START Reading passage
Helpful Votes: 2 out of 2 total.
Review Date: 2006-04-15
Although one of White's lesser-known works, to my mind it's easily one of his best (Anne Fine regards it as her favourite children's book). The concept of Lilliputians living in an English landscape garden is superb, and White develops his theme in wonderfully enticing ways - and always with his typical 'feel' for character and setting. There's so much to enjoy in this tale - still a classic after 60 years.

Little England
Helpful Votes: 5 out of 5 total.
Review Date: 2007-04-07
After finishing university T. H. White worked as a teacher in the Stowe School which occupies a gigantic former Baroque stately home: here he conceived of the idea of Malplaquet, modeled after the greatest of all British country homes, Blenheim Palace, where the Dukes of Marlborough have lived and where Winston Churchill was born and raised. Malplaquet, an imaginary dilapidated repository of all its nation's history (we find out the Princes in the Tower were executed in its medieval dungeon, which also contains the ax which beheaded Charles I), would make a wonderful setting for any book, but rather than use it for a Gothic (the obvious choice), here White had the inspiration to make it the setting for a children's fantasy. White's mansion is not only the home of the little girl Maria who has inherited the estate (and not much else) and her warders--some cruel, some kind--but also a group of Lilliputians brought over from their island home during the time of Swift, whom Maria encounters one day. Maria's encounter with the Lilliputians becomes for her a means for learning about the nature of tyranny--both that exercised over herself by her guardian the Vicar Mr. Hater and her governess Miss Brown, but also that she herself can hardly keep herself from exercising over the Lilliputian community hidden on her estate.
END Reading passage
START Extracted records
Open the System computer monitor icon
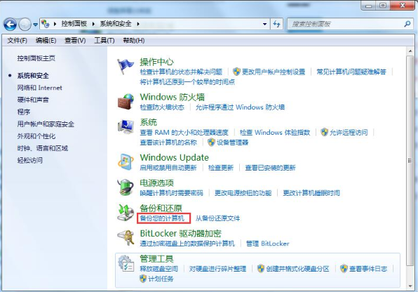 [x=126, y=127]
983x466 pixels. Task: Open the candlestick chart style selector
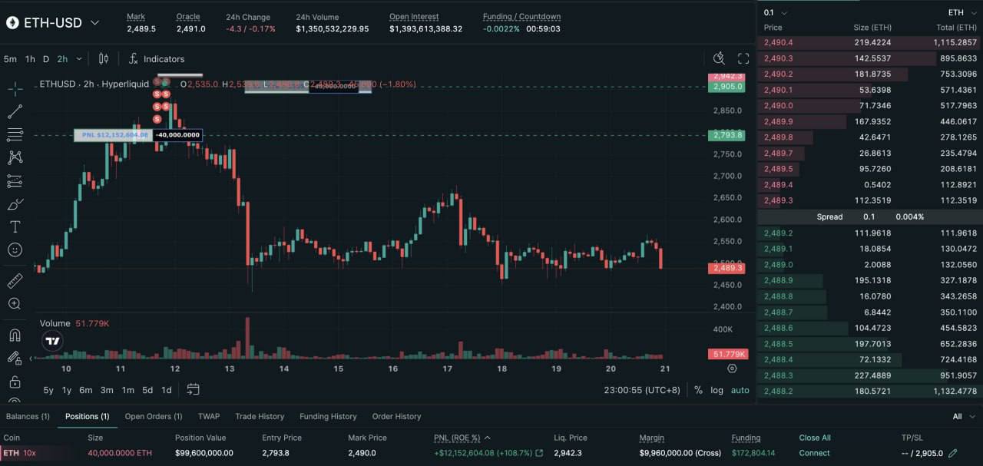click(104, 59)
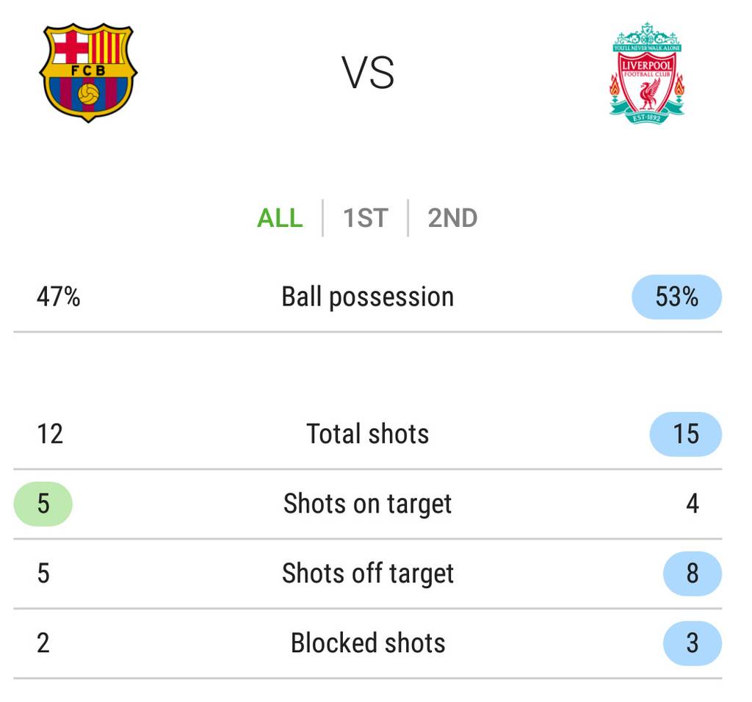Click Liverpool's 4 shots on target value
Screen dimensions: 752x702
(x=692, y=504)
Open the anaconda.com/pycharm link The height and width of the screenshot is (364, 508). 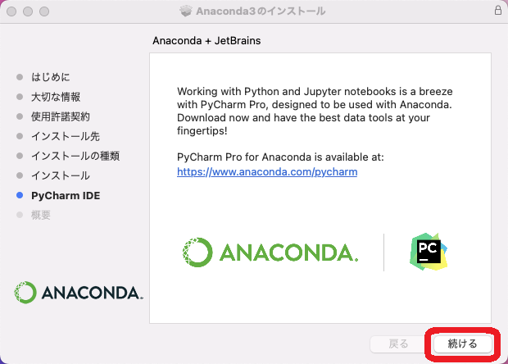click(x=267, y=172)
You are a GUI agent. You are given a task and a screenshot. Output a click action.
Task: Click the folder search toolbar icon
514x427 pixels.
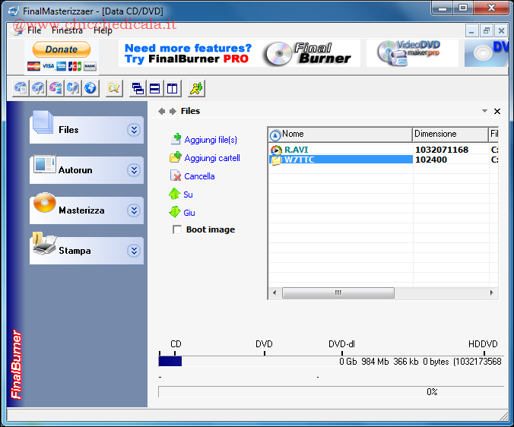pyautogui.click(x=114, y=89)
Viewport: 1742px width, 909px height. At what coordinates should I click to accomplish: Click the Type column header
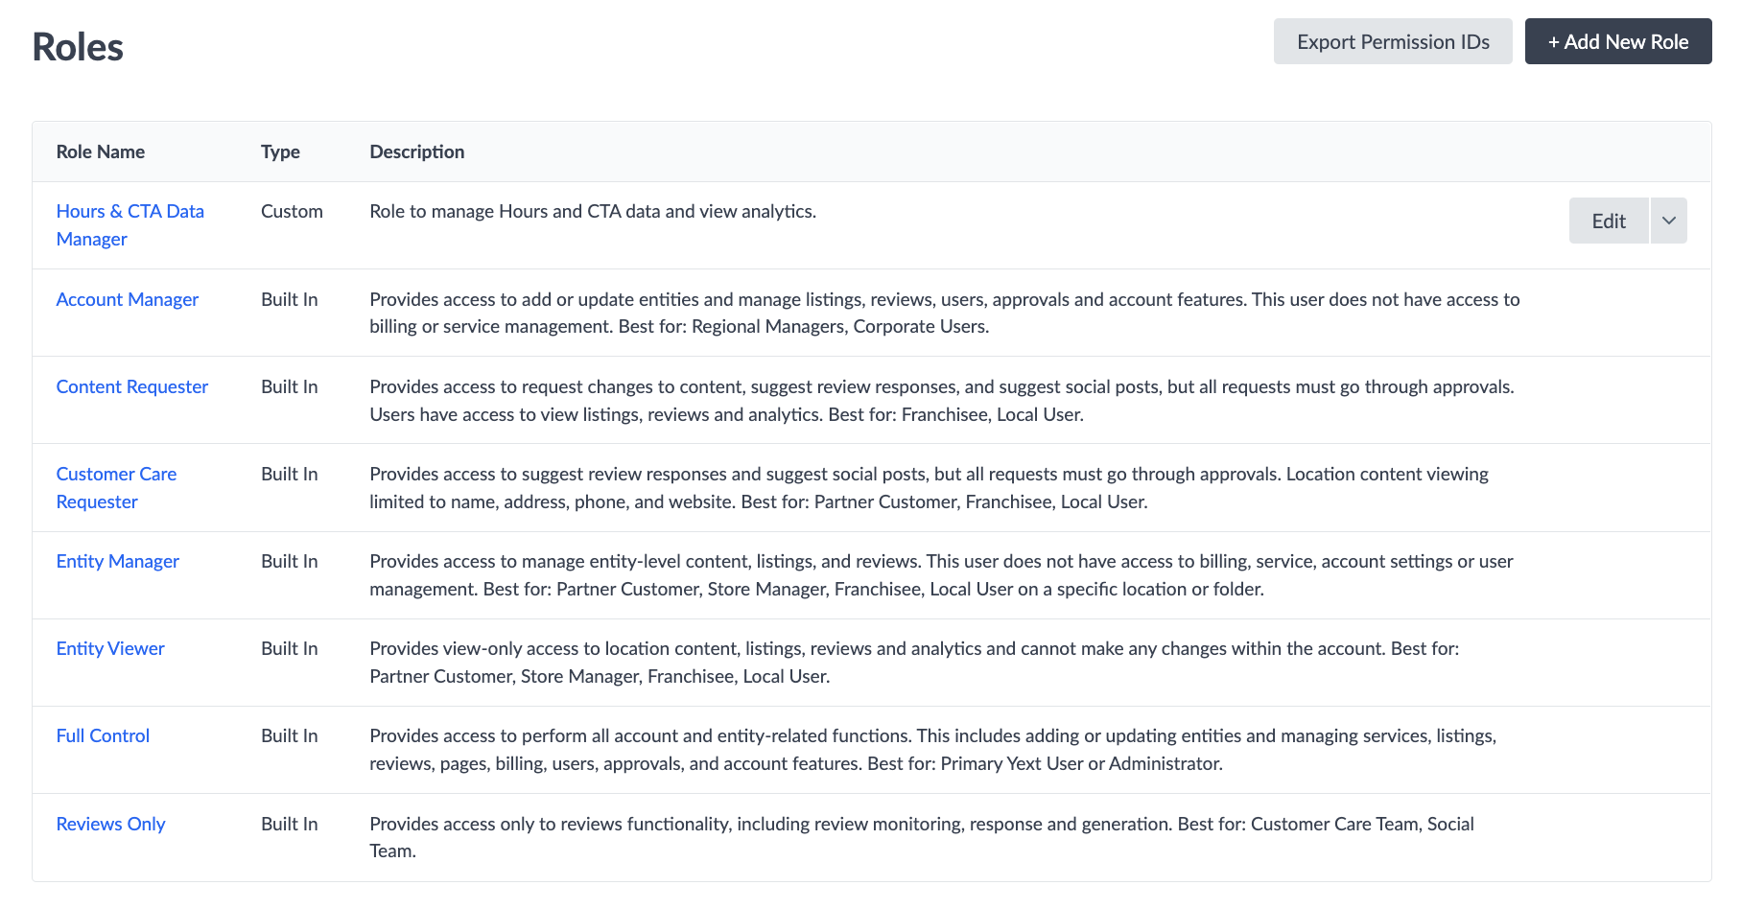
END Extracted records
| Assignment |
Rewrite the reviews from "Helpful Votes: 2" up to and including "after 60 years.", replacing "landscape garden" with "walled garden".

| Solution for this problem |
Helpful Votes: 2 out of 2 total.
Review Date: 2006-04-15
Although one of White's lesser-known works, to my mind it's easily one of his best (Anne Fine regards it as her favourite children's book). The concept of Lilliputians living in an English walled garden is superb, and White develops his theme in wonderfully enticing ways - and always with his typical 'feel' for character and setting. There's so much to enjoy in this tale - still a classic after 60 years.